Project description:Chromosomal instable colorectal cancer is marked by specific large chromosomal copy number aberrations. Recently, focal aberrations of 3Mb or smaller have been identified as a common phenomenon in cancer. Inherent to their limited size, these aberrations harbour one or few genes. The aim of this study is to identify recurrent focal chromosomal aberrations and their candidate driver genes in a well defined series of stage II colon cancers and assess their potential clinical relevance. High resolution DNA copy number profiles were obtained from 38 formalin fixed paraffin embedded colon cancer samples with matched normal mucosa as a reference using array comparative genomic hybridization. In total, 81 focal chromosomal aberrations were identified that harboured 177 genes. Statistical validation of focal aberrations and identification of candidate driver genes was performed by enrichment analysis and mapping copy number and mutation data of colorectal-, breast-, pancreatic cancer and glioblastomas to loci of focal aberrations in stage II colon cancer. This analysis demonstrated a significant overlap with previously identified focal amplifications in colorectal cancer, but not with cancers from other sites. In contrast, focal deletions seem less tumour type specific since they also show significant overlap with focal deletions of other sites. Focal deletions detected are significantly enriched for cancer genes and genes frequently mutated in colorectal cancer.

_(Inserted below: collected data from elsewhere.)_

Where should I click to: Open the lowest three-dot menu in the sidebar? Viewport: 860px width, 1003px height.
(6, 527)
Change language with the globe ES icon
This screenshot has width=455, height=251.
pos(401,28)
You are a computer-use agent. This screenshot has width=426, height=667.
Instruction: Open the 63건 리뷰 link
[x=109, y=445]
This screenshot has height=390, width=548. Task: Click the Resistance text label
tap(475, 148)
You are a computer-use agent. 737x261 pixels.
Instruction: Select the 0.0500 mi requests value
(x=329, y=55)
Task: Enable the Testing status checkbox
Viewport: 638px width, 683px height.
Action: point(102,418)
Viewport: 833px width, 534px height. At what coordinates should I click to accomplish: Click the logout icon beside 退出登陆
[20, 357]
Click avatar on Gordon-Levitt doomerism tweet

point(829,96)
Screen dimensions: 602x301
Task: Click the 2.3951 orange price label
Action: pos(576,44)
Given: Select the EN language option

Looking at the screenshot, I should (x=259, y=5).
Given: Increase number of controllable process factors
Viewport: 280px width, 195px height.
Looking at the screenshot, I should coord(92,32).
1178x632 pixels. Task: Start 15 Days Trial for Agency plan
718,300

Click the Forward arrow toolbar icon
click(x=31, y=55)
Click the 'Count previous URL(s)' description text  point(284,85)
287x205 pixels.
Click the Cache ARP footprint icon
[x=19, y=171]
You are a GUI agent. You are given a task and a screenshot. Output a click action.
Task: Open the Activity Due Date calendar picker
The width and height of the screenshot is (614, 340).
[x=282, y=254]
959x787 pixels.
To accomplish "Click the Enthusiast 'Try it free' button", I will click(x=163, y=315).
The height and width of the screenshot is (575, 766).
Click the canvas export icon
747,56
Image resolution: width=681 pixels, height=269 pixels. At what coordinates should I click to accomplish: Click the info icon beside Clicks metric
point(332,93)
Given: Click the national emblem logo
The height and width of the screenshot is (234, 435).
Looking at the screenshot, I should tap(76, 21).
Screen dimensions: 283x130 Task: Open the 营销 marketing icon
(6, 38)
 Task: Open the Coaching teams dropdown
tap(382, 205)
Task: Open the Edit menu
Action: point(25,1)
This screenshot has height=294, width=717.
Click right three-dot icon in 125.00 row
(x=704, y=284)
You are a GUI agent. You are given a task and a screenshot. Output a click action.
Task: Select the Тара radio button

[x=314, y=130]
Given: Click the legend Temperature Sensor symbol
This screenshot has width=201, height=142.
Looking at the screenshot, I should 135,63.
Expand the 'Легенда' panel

The mRNA expression of these genes is significantly correlated with DNA copy number status, supporting the relevance of focal aberrations. Loss of 5q34 and gain of 13q22.1 were identified as independent prognostic factors of survival in this series of patients. In conclusion, focal chromosomal copy number aberrations in stage II colon cancer are enriched in cancer genes which contribute to and drive the process of colorectal cancer development. DNA copy number status of these genes correlate with mRNA expression and some are associated with clinical outcome.